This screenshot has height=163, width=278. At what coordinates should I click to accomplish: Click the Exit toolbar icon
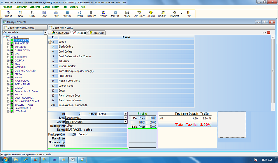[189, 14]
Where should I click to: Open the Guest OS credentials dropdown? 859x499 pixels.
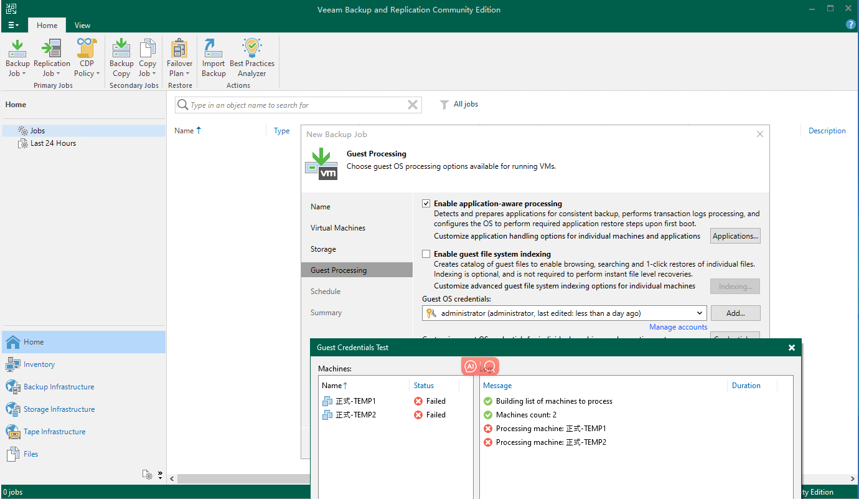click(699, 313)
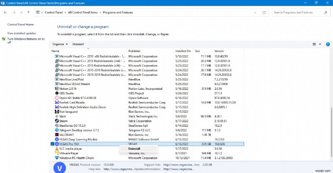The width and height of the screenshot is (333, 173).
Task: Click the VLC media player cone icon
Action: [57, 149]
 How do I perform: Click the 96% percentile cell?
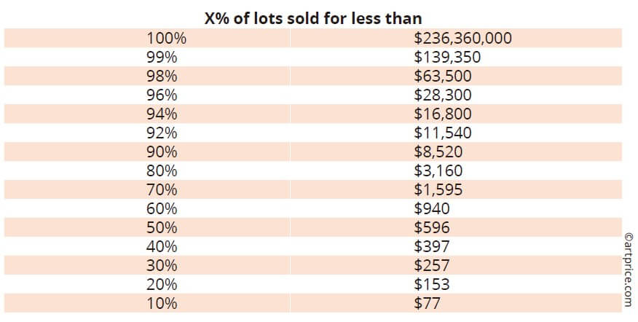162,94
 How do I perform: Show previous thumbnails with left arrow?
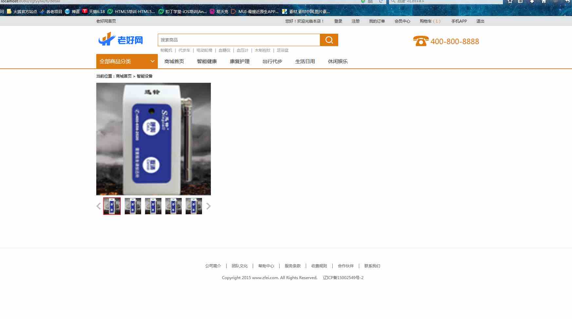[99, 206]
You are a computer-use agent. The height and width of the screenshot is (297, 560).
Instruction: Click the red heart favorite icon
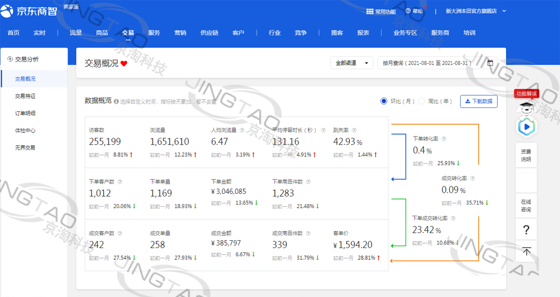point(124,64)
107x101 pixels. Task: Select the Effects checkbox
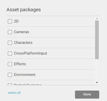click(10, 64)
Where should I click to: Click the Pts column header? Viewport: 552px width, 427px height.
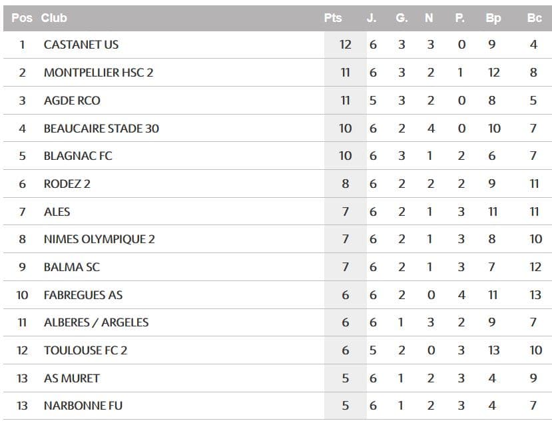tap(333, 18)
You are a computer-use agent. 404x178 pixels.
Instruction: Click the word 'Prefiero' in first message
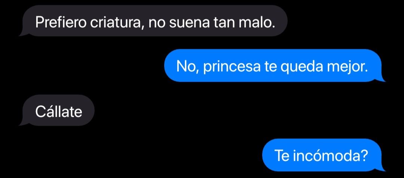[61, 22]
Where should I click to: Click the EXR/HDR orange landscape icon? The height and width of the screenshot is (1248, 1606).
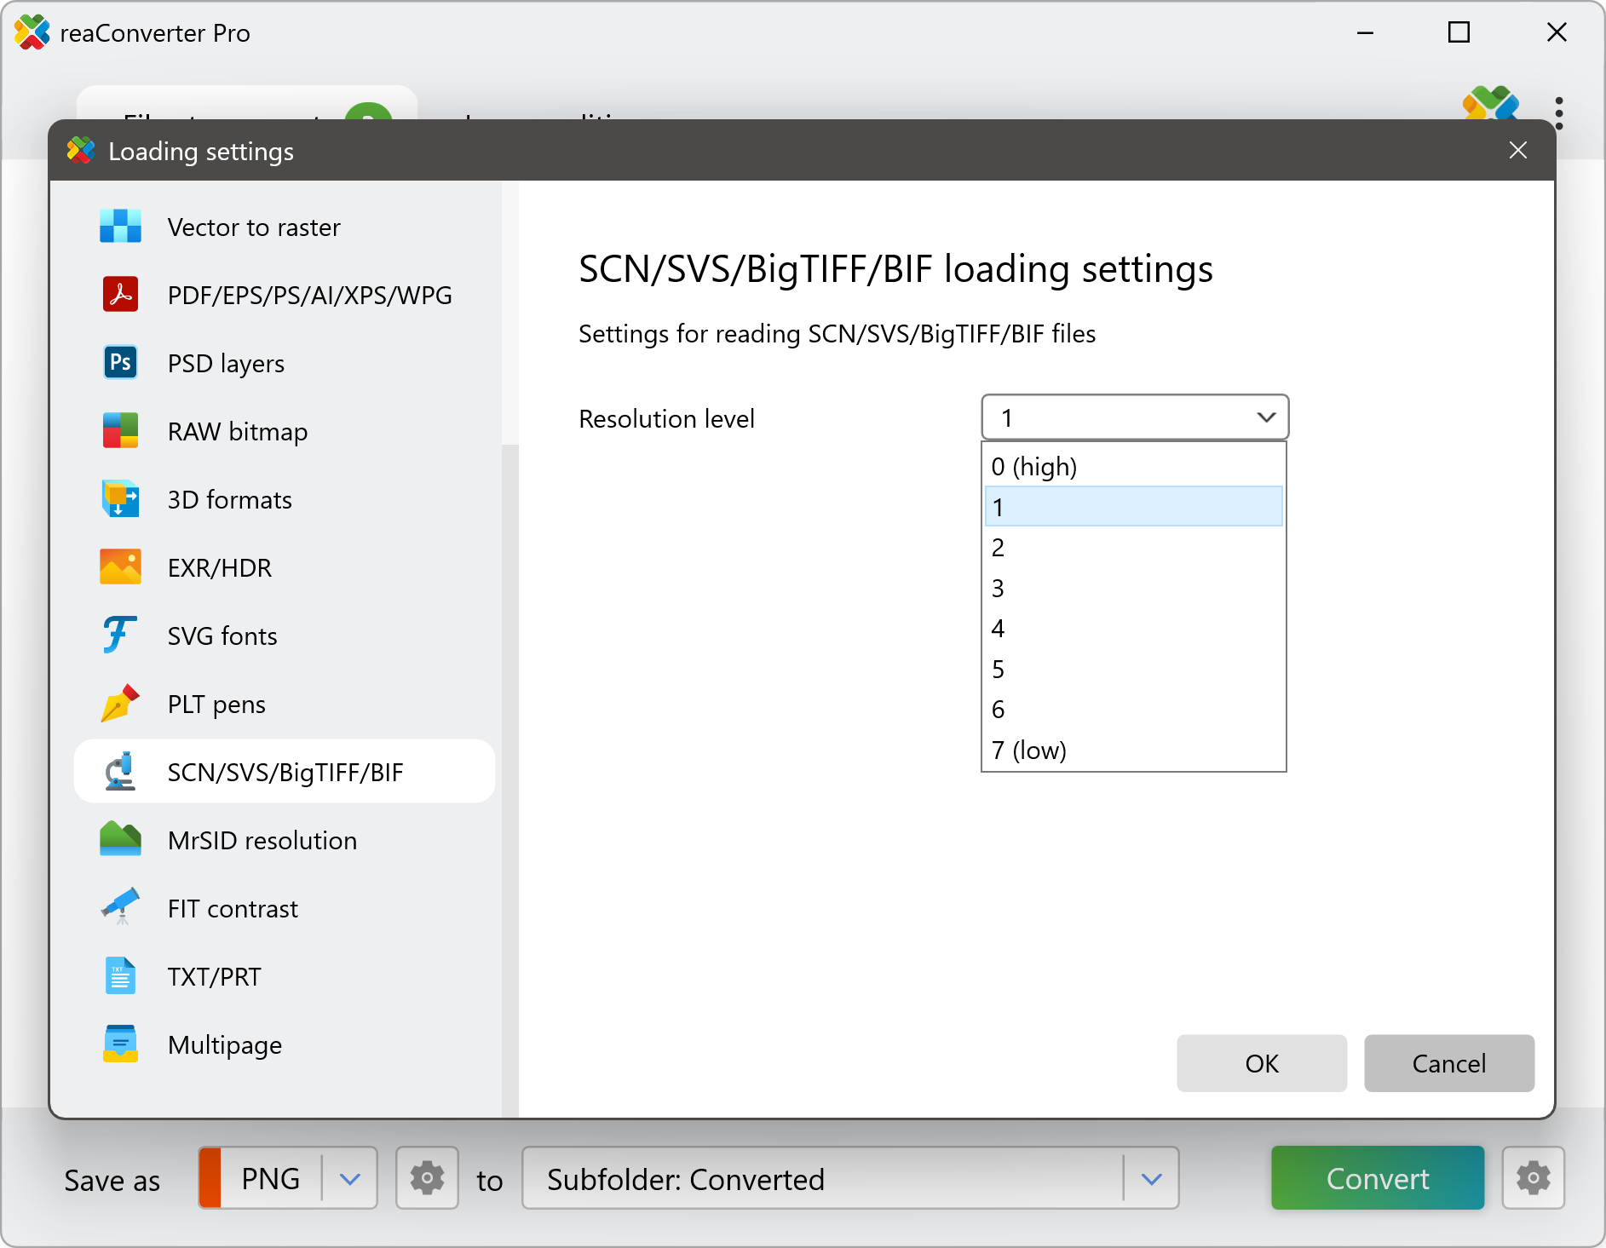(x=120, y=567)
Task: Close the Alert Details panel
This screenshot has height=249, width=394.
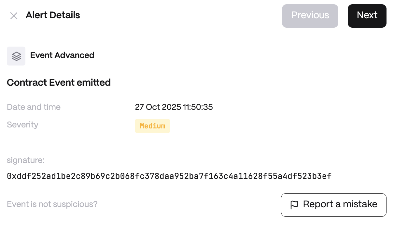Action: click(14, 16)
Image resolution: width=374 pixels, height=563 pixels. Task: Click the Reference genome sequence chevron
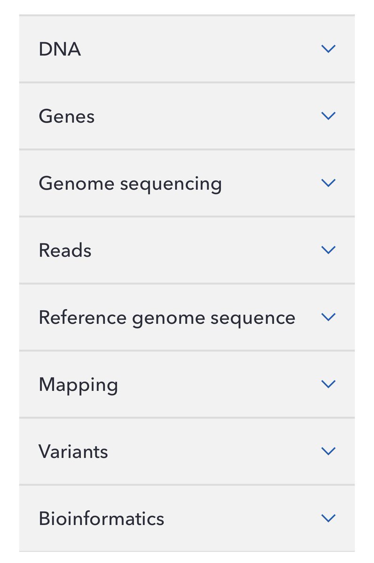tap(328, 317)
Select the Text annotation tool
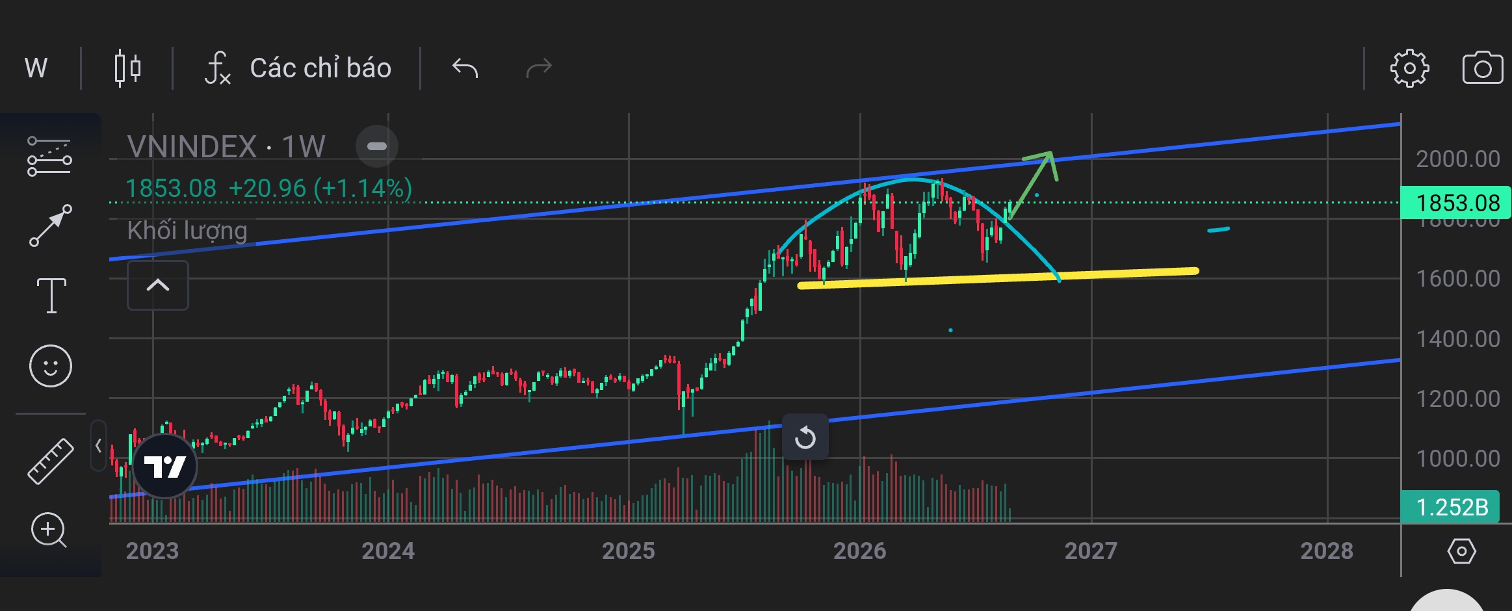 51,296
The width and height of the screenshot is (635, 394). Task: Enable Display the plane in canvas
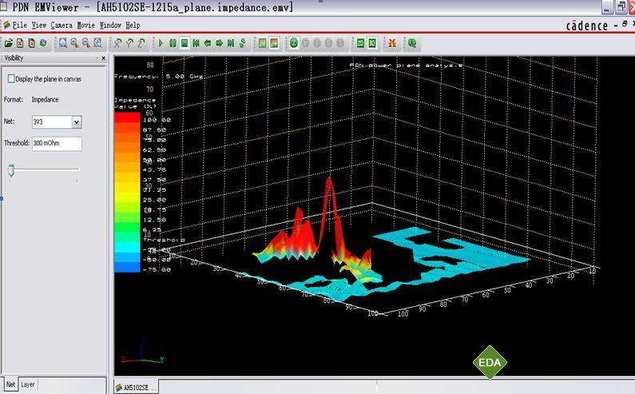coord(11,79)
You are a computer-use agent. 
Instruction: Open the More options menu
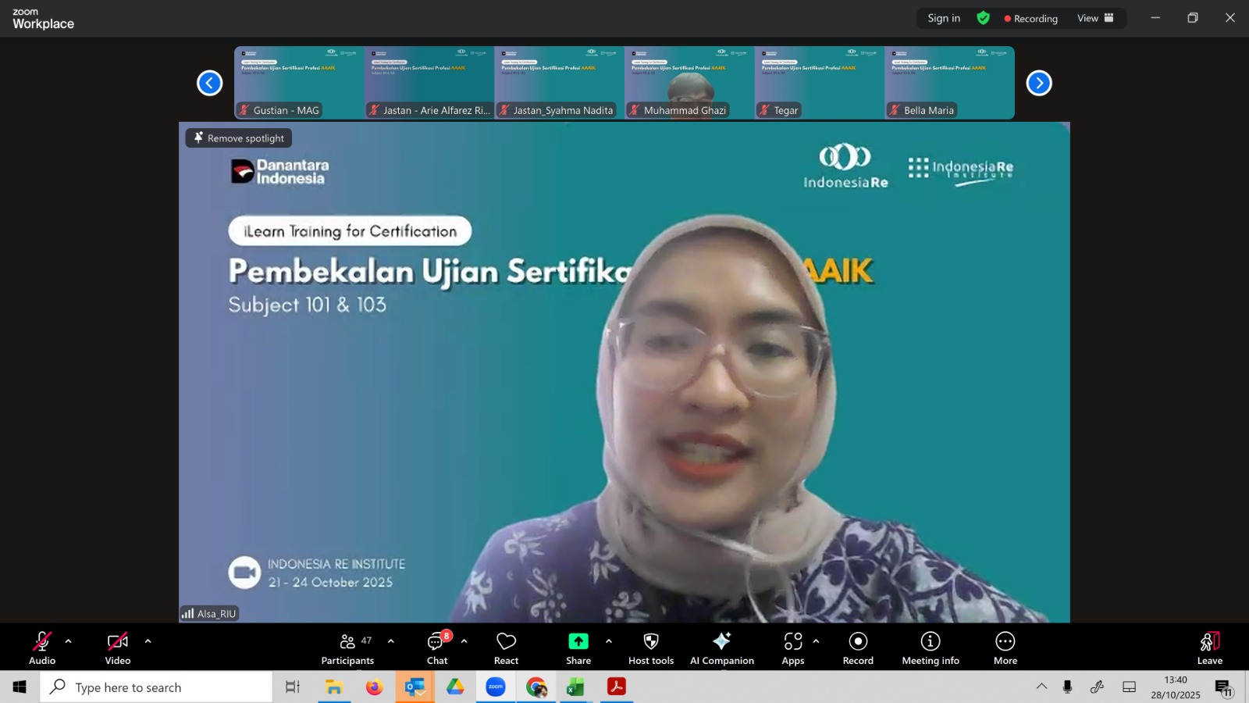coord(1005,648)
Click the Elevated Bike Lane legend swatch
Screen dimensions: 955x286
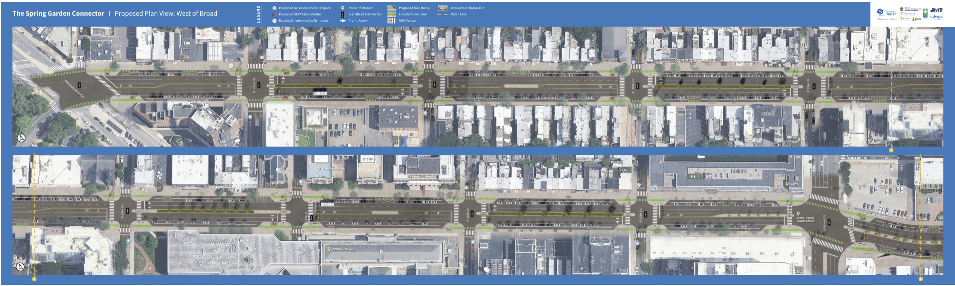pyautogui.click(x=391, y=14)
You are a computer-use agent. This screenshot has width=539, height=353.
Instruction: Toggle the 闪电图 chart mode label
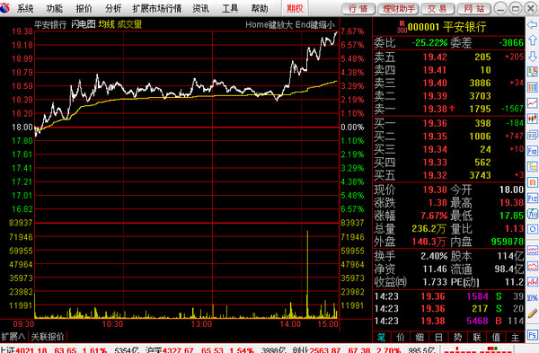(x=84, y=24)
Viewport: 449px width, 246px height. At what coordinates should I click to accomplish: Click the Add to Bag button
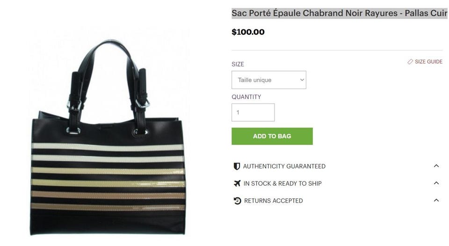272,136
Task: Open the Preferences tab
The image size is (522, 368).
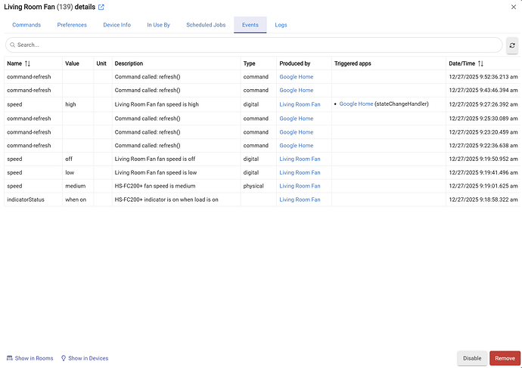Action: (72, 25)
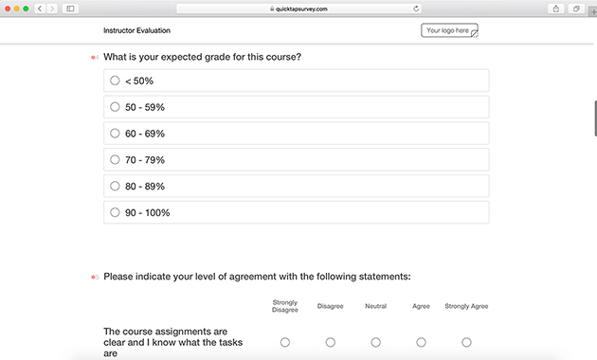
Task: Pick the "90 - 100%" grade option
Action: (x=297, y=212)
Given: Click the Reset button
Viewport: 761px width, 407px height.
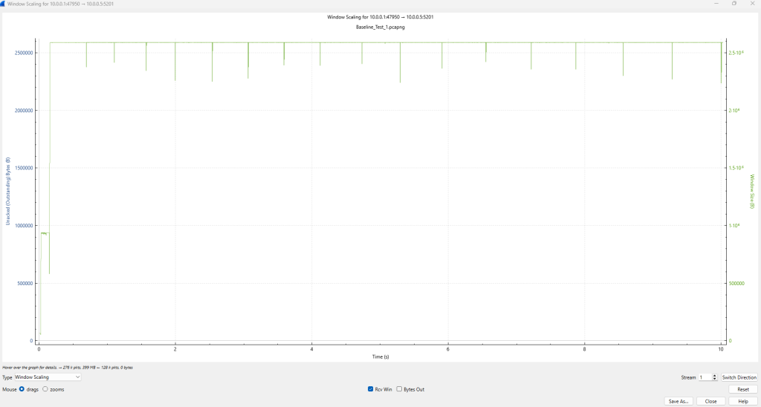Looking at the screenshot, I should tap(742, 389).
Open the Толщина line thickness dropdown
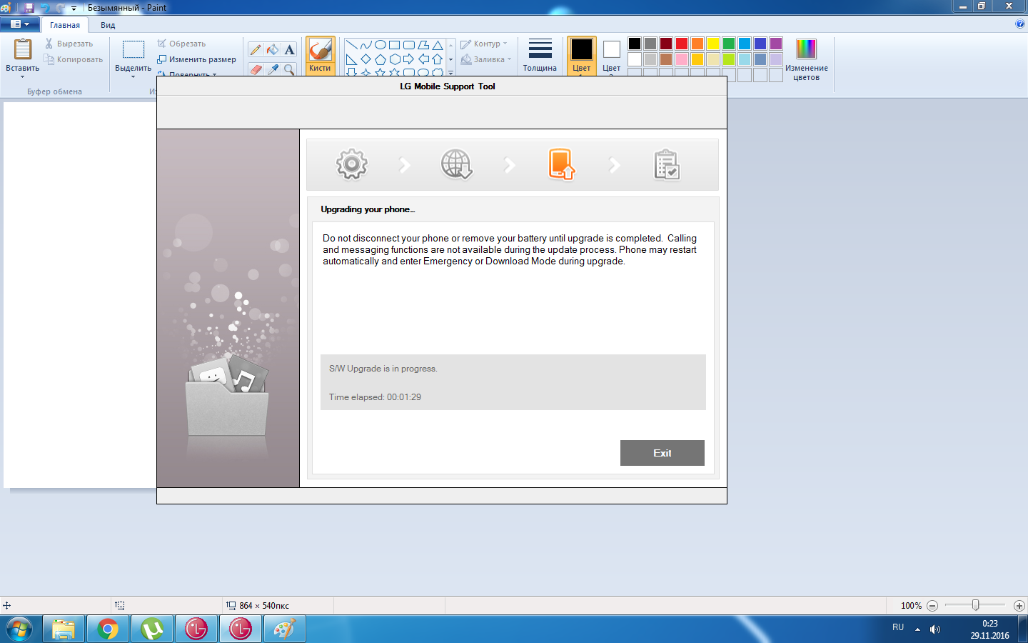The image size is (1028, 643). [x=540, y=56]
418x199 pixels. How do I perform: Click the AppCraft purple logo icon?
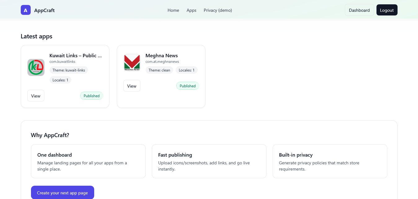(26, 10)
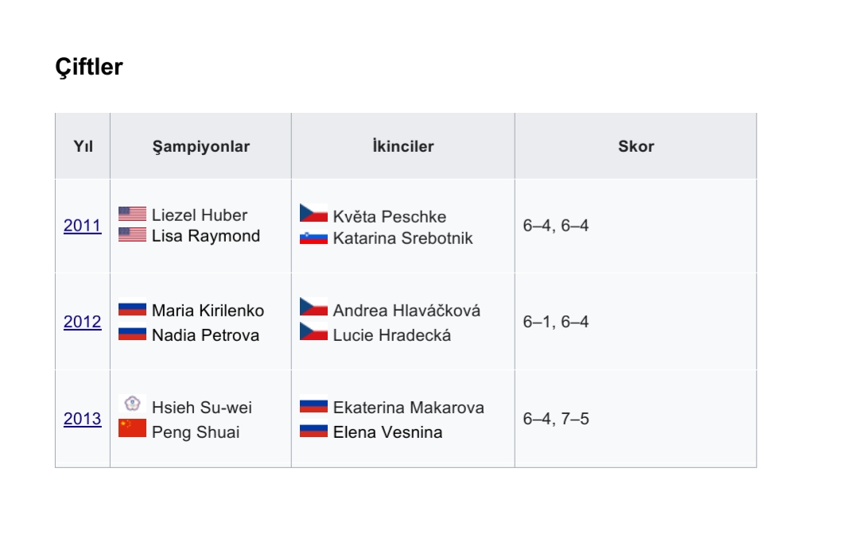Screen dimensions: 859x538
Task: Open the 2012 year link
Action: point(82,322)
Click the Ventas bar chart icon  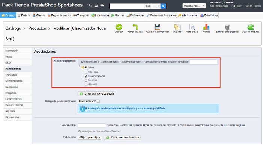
++++++++++++++++++++
Assignment
Give back every line of the material exactly as written, but not the pictures.

Answer for the task
This screenshot has height=163, width=278. At what coordinates should I click to accomplish: Click the Exit toolbar icon
[189, 14]
Where should I click to: Open the Guest OS credentials dropdown? 859x499 pixels.
click(699, 313)
The width and height of the screenshot is (333, 173).
Task: Click the VLC media player cone icon
Action: [57, 149]
 How do I perform: Click the 96% percentile cell?
162,94
 How do I perform: Show previous thumbnails with left arrow?
[99, 206]
You are a computer-use agent. The height and width of the screenshot is (297, 560).
Instruction: Click the red heart favorite icon
point(124,64)
107x101 pixels. Task: Select the Effects checkbox
click(10, 64)
Where should I click to: Click the Pts column header? Viewport: 552px width, 427px height.
tap(333, 18)
You are a computer-use agent. 404x178 pixels.
Instruction: Click the word 'Prefiero' in first message
[61, 22]
Where should I click to: Click the EXR/HDR orange landscape icon? The height and width of the screenshot is (1248, 1606).
(x=120, y=567)
Task: Close the Alert Details panel
This screenshot has height=249, width=394.
Action: click(14, 16)
Image resolution: width=374 pixels, height=563 pixels. Task: Click the Reference genome sequence chevron
tap(328, 317)
Select the Text annotation tool
 51,296
The width and height of the screenshot is (635, 394). Task: Enable Display the plane in canvas
coord(11,79)
You are a computer-use agent. 
Instruction: Open the More options menu
coord(1005,648)
Click the Elevated Bike Lane legend swatch
Screen dimensions: 955x286
pyautogui.click(x=391, y=14)
You are a computer-use agent. This screenshot has width=539, height=353.
Instruction: Toggle the 闪电图 chart mode label
(x=84, y=24)
Viewport: 449px width, 246px height. At what coordinates should I click to accomplish: Click the Add to Bag button
272,136
Task: Open the Preferences tab
The image size is (522, 368).
Action: (72, 25)
Task: Pick the "90 - 100%" grade option
Action: (x=297, y=212)
Given: Click the Reset button
Viewport: 761px width, 407px height.
Looking at the screenshot, I should tap(742, 389).
Open the Толщина line thickness dropdown
The image size is (1028, 643). [x=540, y=56]
418x199 pixels. How do I perform: Click the AppCraft purple logo icon?
(26, 10)
Screen dimensions: 859x538
Task: Open the 2012 year link
Action: point(82,322)
Click the Ventas bar chart icon  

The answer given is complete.